* [Items from a data source]:
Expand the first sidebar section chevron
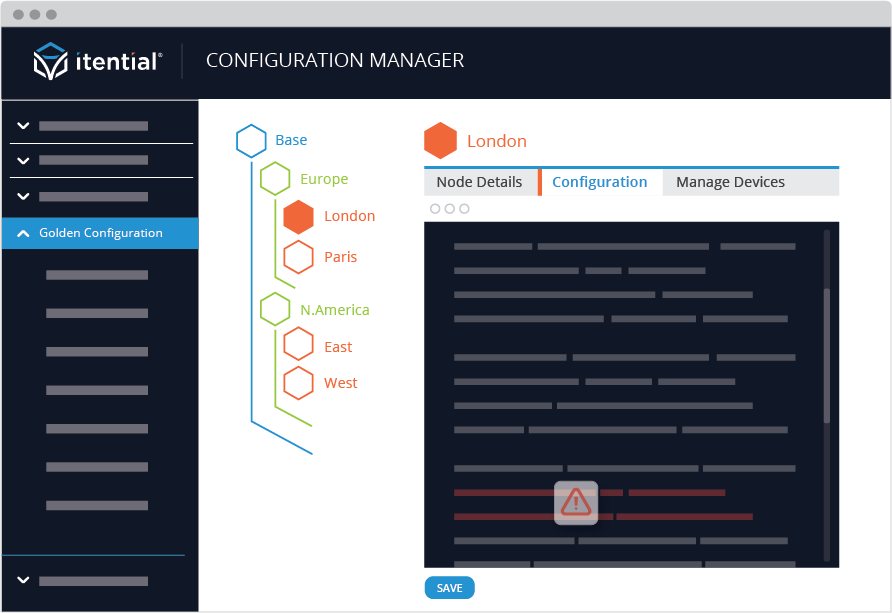This screenshot has width=892, height=613. tap(22, 127)
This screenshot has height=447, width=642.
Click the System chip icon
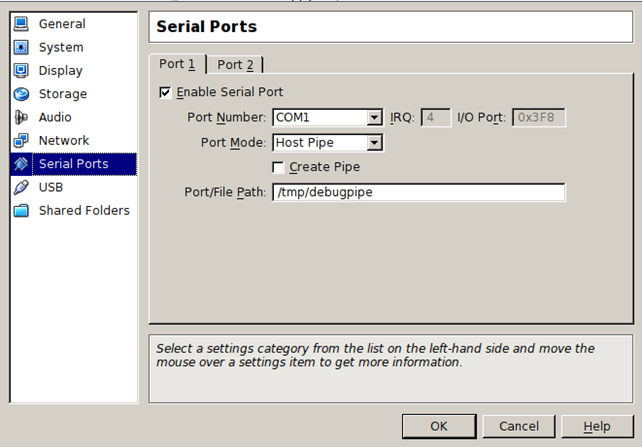coord(21,47)
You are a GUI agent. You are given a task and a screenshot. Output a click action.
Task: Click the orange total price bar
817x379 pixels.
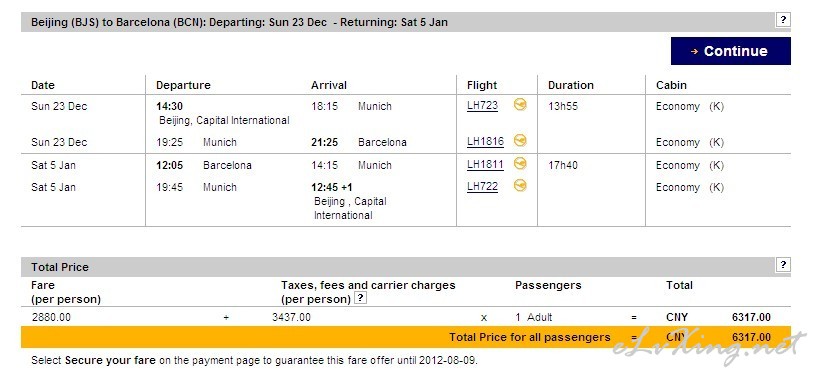(406, 337)
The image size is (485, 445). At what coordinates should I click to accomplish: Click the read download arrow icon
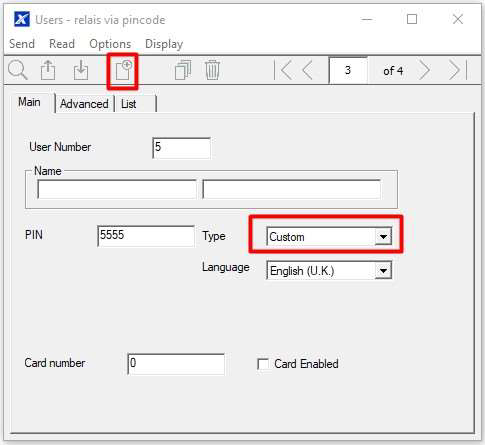[x=81, y=70]
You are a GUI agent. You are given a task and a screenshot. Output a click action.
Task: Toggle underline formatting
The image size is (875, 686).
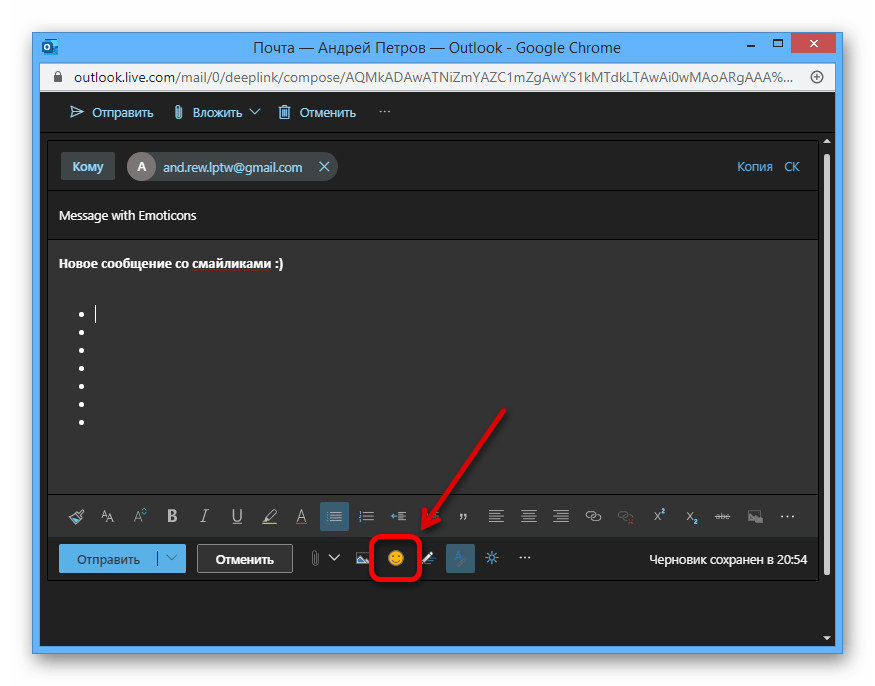(237, 516)
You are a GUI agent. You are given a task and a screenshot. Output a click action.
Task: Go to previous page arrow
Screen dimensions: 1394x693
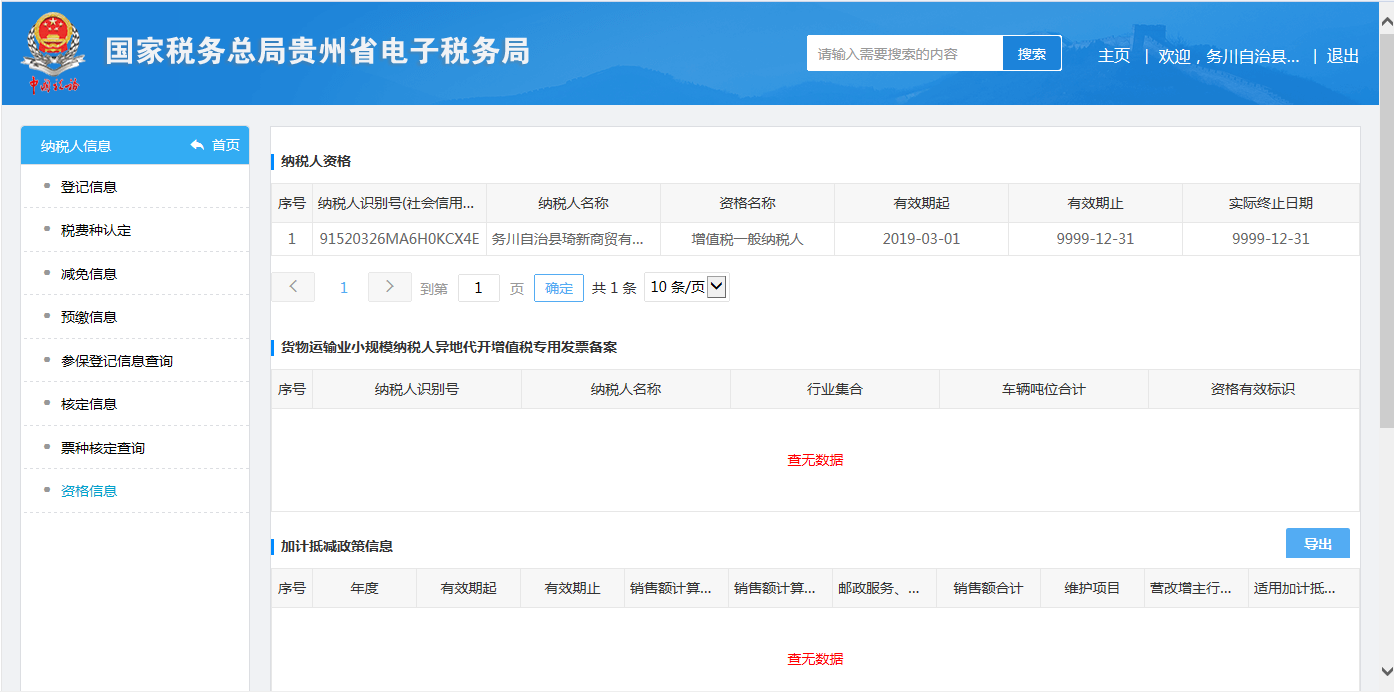(x=293, y=287)
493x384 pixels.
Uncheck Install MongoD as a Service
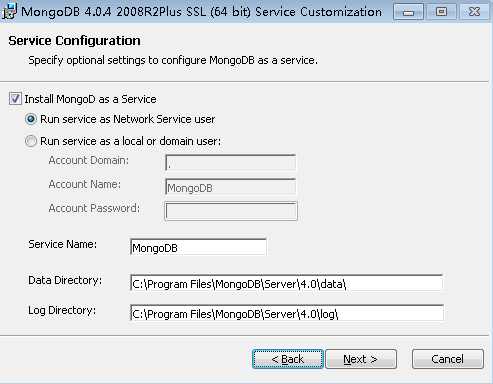tap(15, 99)
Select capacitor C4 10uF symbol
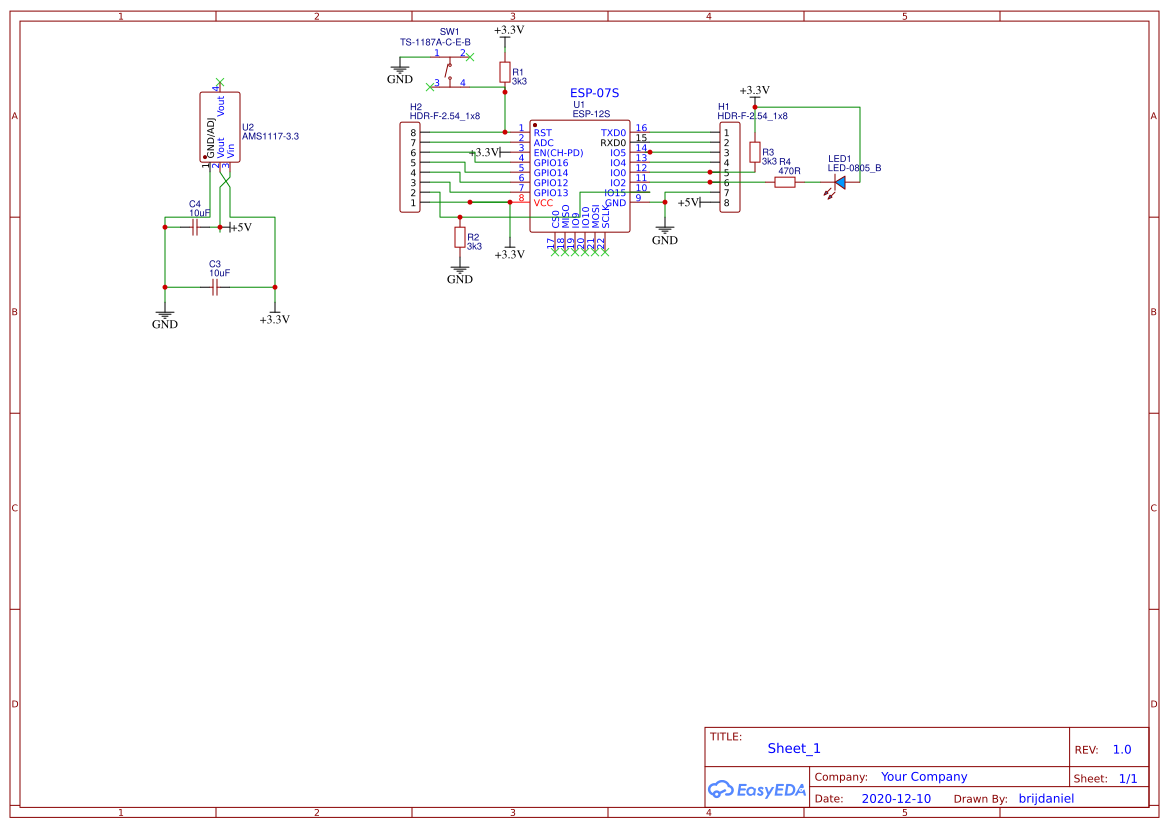 pyautogui.click(x=194, y=227)
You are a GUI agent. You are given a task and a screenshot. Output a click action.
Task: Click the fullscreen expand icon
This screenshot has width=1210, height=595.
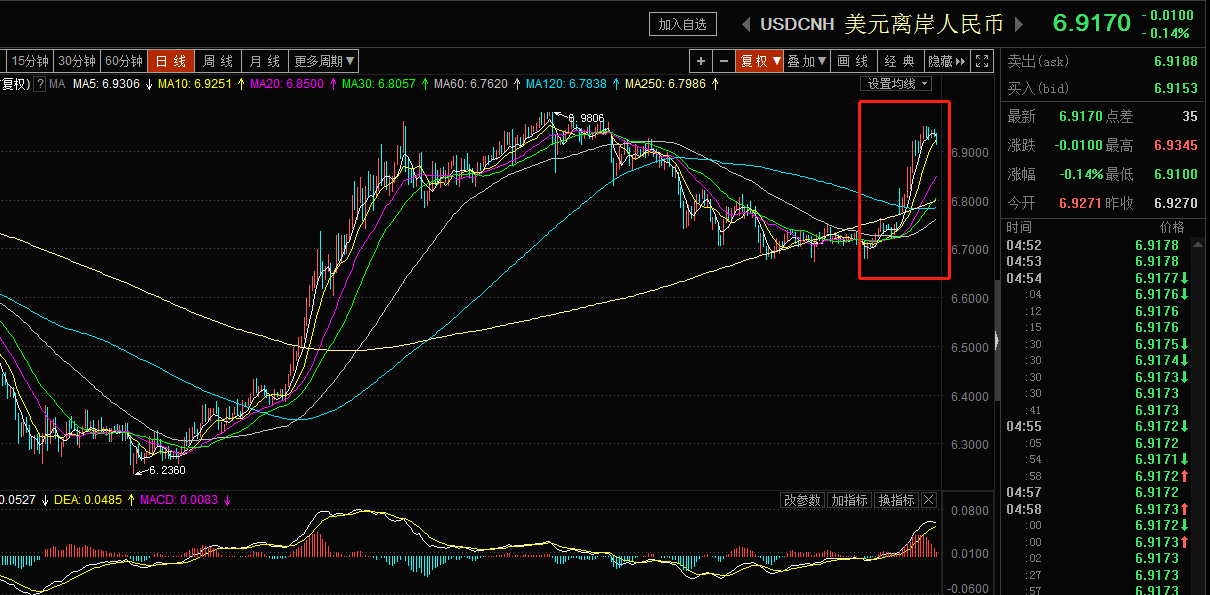pos(982,61)
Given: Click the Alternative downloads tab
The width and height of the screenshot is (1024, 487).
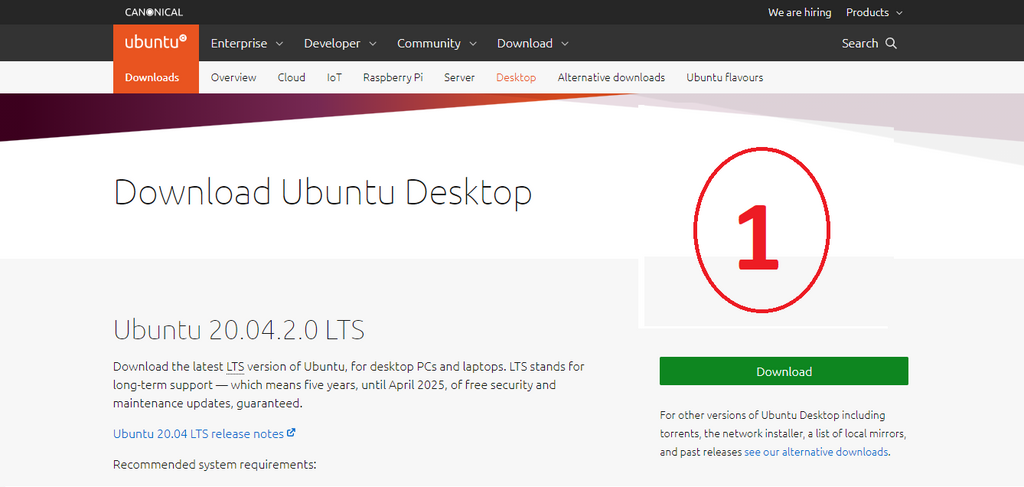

* [What to do]:
For this exercise, the lines from the one containing "Screen dimensions: 1394x693" through the last line of the entries above are to be output exactly, both included, and pictures are skipped.

* [Response below]:
Screen dimensions: 1394x693
(x=293, y=287)
493x384 pixels.
Uncheck Install MongoD as a Service
tap(15, 99)
Select capacitor C4 10uF symbol
 pyautogui.click(x=194, y=227)
You are a GUI agent. You are given a task and a screenshot. Output a click action.
Task: Click the fullscreen expand icon
This screenshot has width=1210, height=595.
pos(982,61)
Given: Click the Alternative downloads tab
The width and height of the screenshot is (1024, 487).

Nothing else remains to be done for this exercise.